Amith Sarma

Personal information
- Born: 23 October 1982 (age 42)

International information
- National side: Germany;
- T20I debut (cap 12): 11 May 2019 v Belgium
- Last T20I: 11 September 2021 v Spain
- Source: Cricinfo, 11 September 2021

= Amith Sarma =

German cricketer (born 1982)

Amith Sarma (born 23 October 1982) is a German cricketer, who has played for the national team. He was named in Germany's squad for the 2017 ICC World Cricket League Division Five tournament in South Africa. He played in Germany's opening fixture, against Ghana, on 3 September 2017.

He played a key role in Germany's Division 2 Europe success, helping them secure promotion and winning Division 1 to reach the 2017 Global ICC Qualifier in Benoni, South Africa. He has also captained several times and was also added to the squad for the 2021 ICC T20 Global Qualifiers in Oman where Germany finished 4th place in Group A.
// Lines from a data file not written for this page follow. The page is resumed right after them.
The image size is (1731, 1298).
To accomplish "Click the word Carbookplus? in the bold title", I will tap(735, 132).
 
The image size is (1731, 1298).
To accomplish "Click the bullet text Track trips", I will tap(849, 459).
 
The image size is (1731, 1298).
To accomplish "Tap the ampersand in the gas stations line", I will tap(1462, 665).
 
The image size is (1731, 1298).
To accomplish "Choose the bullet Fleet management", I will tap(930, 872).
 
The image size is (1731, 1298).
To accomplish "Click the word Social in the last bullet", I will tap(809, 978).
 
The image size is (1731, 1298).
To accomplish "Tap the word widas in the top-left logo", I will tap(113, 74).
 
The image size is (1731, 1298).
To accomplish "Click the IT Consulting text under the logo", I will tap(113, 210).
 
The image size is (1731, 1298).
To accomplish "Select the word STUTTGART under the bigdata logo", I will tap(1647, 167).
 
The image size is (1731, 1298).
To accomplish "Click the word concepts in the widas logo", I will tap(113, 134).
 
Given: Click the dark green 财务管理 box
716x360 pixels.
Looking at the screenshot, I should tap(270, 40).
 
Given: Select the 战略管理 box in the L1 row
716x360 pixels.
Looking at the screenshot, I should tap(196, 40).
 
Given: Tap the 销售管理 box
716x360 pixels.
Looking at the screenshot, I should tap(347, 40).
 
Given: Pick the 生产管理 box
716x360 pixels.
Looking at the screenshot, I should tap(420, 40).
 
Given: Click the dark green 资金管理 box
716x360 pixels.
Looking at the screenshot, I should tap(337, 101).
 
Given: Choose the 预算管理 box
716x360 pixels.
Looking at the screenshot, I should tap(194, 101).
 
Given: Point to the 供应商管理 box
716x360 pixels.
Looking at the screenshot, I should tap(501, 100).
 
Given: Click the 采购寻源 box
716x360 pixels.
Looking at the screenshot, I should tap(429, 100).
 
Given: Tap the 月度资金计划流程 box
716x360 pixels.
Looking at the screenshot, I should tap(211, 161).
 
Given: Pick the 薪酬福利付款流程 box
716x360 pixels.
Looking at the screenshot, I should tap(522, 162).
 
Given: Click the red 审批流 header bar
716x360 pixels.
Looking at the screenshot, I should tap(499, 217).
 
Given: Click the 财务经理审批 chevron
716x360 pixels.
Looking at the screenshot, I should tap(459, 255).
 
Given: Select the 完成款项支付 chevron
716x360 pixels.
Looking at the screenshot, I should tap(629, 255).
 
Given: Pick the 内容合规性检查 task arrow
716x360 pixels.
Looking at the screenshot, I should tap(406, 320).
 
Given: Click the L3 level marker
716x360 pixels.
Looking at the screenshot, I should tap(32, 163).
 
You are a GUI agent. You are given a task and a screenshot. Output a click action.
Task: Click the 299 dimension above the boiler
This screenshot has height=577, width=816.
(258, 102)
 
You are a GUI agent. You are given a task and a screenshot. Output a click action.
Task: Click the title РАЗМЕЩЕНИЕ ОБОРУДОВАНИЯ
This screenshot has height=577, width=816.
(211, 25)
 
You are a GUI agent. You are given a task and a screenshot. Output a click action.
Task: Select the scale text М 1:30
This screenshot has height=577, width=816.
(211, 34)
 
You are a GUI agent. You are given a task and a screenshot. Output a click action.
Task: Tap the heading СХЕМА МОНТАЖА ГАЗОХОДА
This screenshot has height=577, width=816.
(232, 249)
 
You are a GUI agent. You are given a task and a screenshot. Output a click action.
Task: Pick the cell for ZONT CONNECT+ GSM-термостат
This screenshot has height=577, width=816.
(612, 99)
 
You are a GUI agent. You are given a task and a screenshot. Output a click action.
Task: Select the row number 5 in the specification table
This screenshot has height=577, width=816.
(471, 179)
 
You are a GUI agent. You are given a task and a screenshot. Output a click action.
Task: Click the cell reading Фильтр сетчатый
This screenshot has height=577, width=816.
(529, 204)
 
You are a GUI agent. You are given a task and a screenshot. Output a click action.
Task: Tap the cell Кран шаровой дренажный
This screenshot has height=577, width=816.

In May 2019, he was named in Germany's Twenty20 International (T20I) squad for their three-match series against Belgium. The matches were the first T20Is to be played by the German cricket team. He made his T20I debut for Germany as Captain against Belgium on 11 May 2019. In June 2019, he was added to Germany's squad for the Regional Finals of the 2018–19 ICC T20 World Cup Europe Qualifier tournament in Guernsey.